Рассмотрим еще только одно определение, ибо кто будет тратить все свое время на проверку всего напечатанного, — время ведь нужно, для того чтобы читать и писать? «Красота, — говорит Гемстергейс, — есть то, что доставляет наибольшее число идей в кратчайшее время»{4}, объяснение, граничащее с прежним: «чувственное единство в многообразии» и с позднейшим: «свободная игра фантазии». Оставим в покое вопрос, как измерять идеи временем, коль скоро само время измеряется идеями. Ибо любая идея — молния, и время ее — терция{5}; удерживать идею значит раскладывать ее — раскладывать на части, вычленять границы, следствия, а это уже означает не удерживать ее, а перебирать всю ее родню и соседей. Кроме того, эта относимая по ведомству красоты полнота идей, собранных на кратчайшем отрезке времени, должна была бы сопровождаться особым отличительным знаком, чтобы отмежевать ее, например, от той полноты, которую дает созерцание заученных философских и математических соритов; и, наконец, что будет, если кто-нибудь даст такое определение: «Безобразное есть то, что доставляет наибольшее число идей в кратчайшее время»? Ибо овал умиротворяет и заполняет мой взор, но каракули на бумаге обогащают взор отупляющим многообразием, — идеи прилетают и отлетают, ибо нужно одновременно понять объект, оспорить, опровергнуть и отмести. Наверное, определение Гемстергейса можно было бы выразить так: прекрасное есть круг фантазии, — подобно логическому кругу, — поскольку круг — самая богатая, самая простая, самая неисчерпаемая и самая легкопостижимая фигура, но ведь реальный круг сам по себе красив, а потому такое определение превратится в круг логический (как, к сожалению, любое другое).

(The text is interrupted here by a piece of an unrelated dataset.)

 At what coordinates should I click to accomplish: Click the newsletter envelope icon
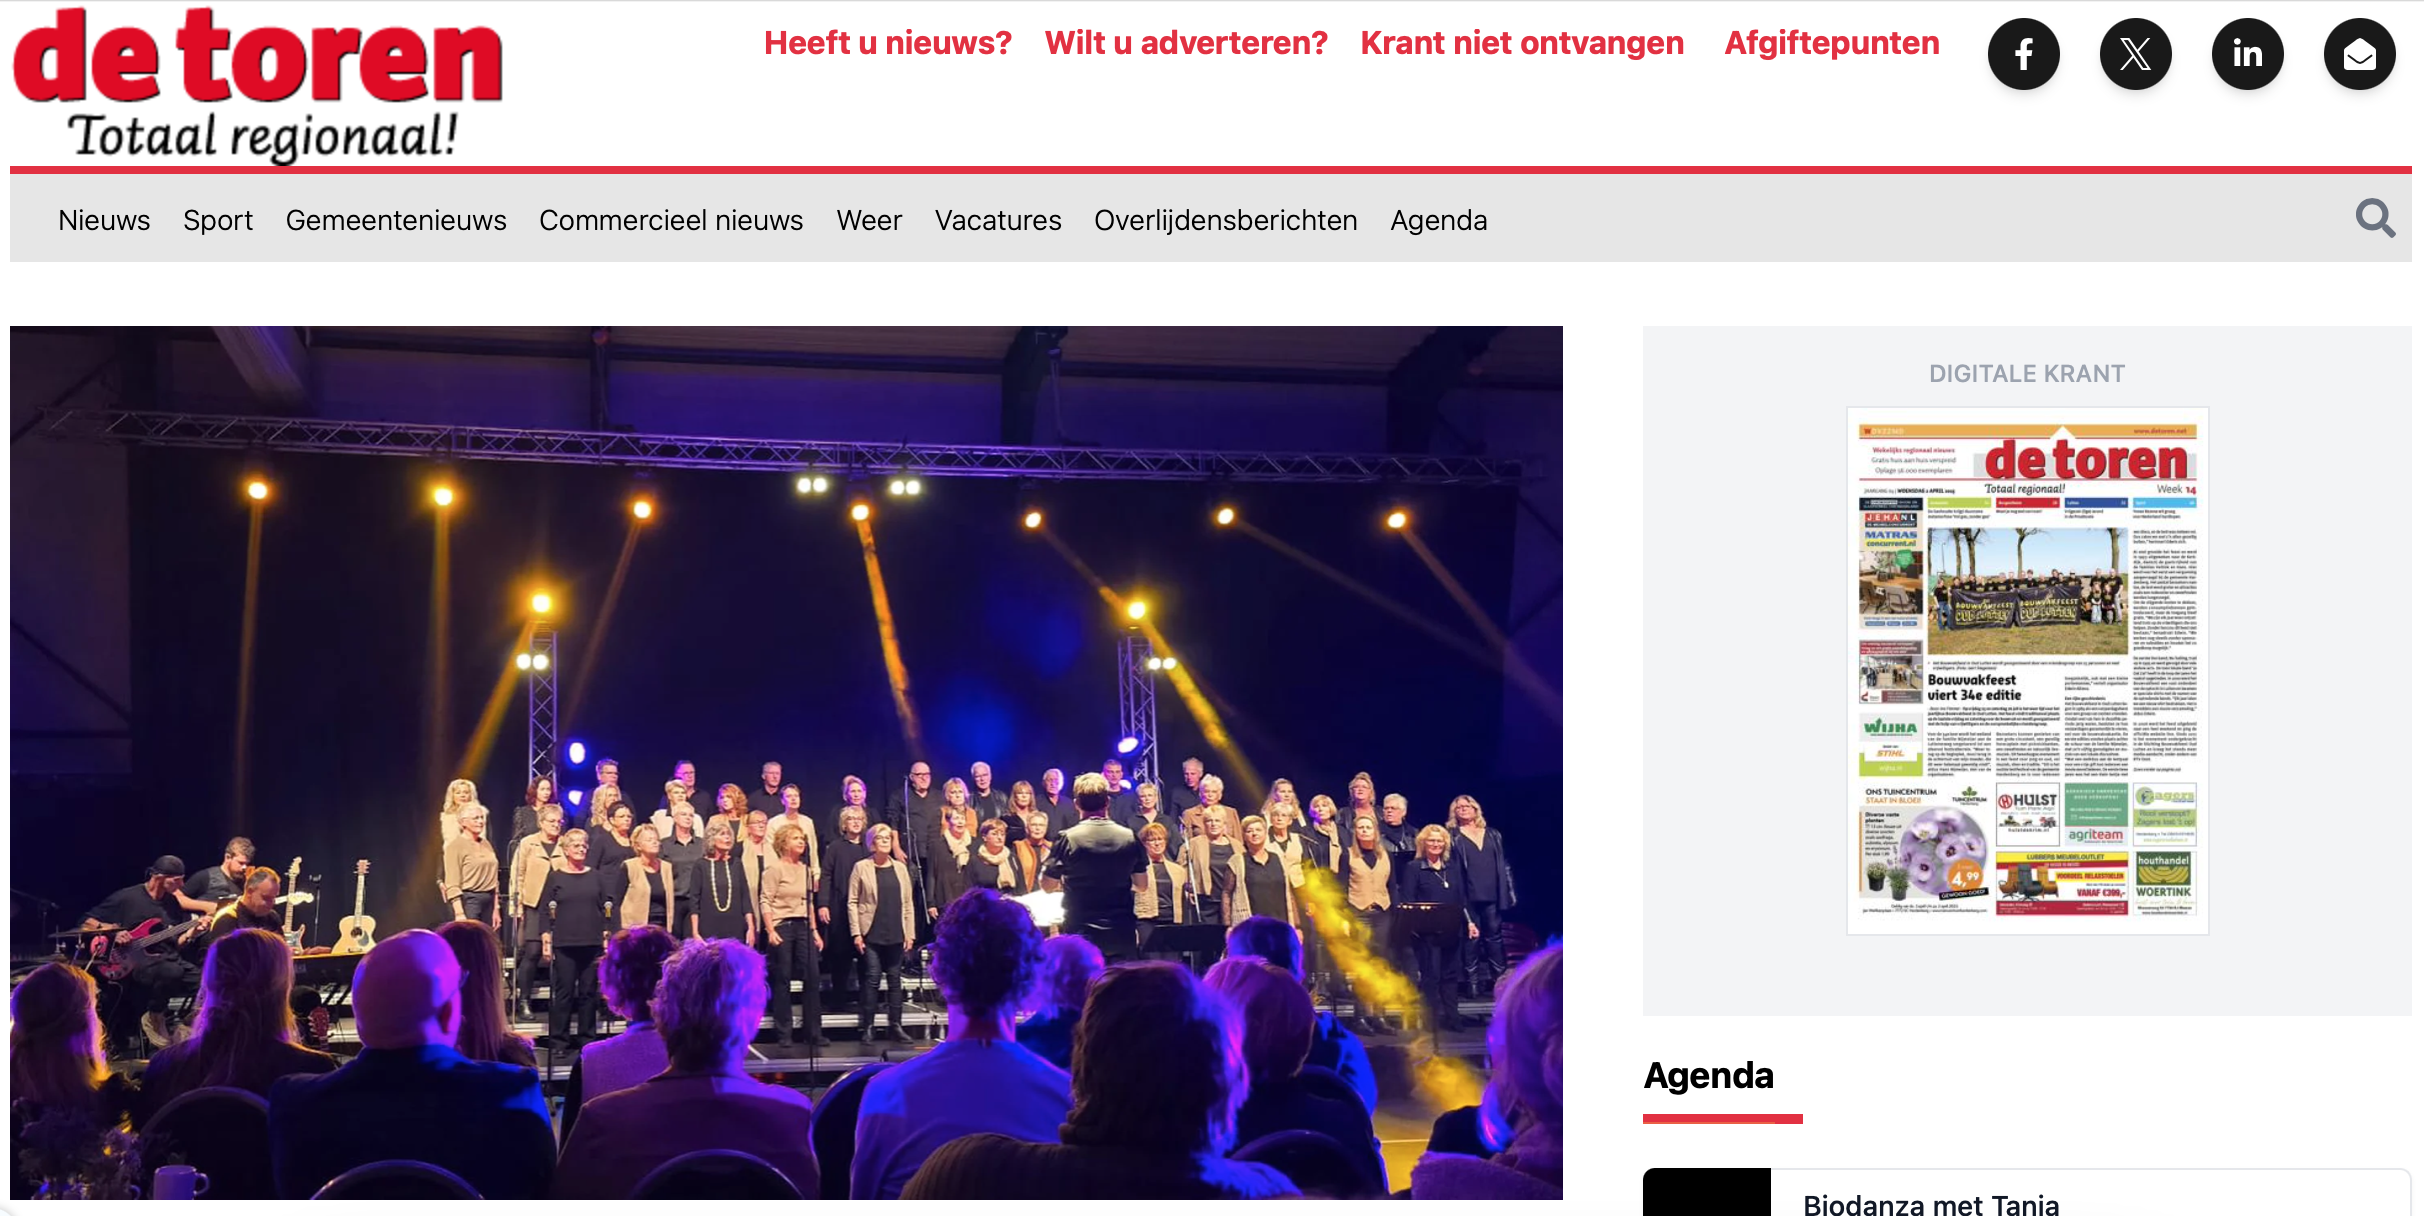(2359, 54)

Вернемся к принципу поэтического подражания Если здесь отраженный образ содержит больше, чем прообраз и даже дает противоположное ему, — например, страдания в поэзии — удовольствие, — то происходит это оттого, что подражает поэзия одновременно двойственной природе — внутренней и внешней, причем каждая есть зеркало для другой. Вместе с одним проницательным критиком[92] это можно назвать «представлением идей посредством подражания природе». Все более конкретные вещи относятся к статье о гении. Внешняя природа становится каждый раз иной, преломляясь во внутренней, и отсюда это пресуществление хлеба в божественную плоть есть духовный поэтический материал, который если он истинно поэтичен — сам строит свое тело форму) как anima Stahlii{6}, а не получает его в заранее скроенном по мерке виде. Нигилисту недостает материала, а потому и одушевленной формы, материалисту — одушевленного материала, а потому опять же и формы, короче говоря, тот и другой взаимно пересекаются в области непоэтического У материалиста — глыба земли, но он не Может вдохнуть в нее живую душу, потому что это глыба, а не тело; нигилист хочет дохнуть животворным духом, но нет у него даже и глыбы. Заключая высокий союз Искусства и Природы, настоящий поэт станет подражать садовнику, который, разбивая парк, даже природное окружение его умеет привязать к парку как безграничное его продолжение, — Но только поэт повторит его на высшей ступени, ибо ограниченную природу он окружит бесконечностью идеи — и первая, как бы возносясь на небо исчезнет в ней.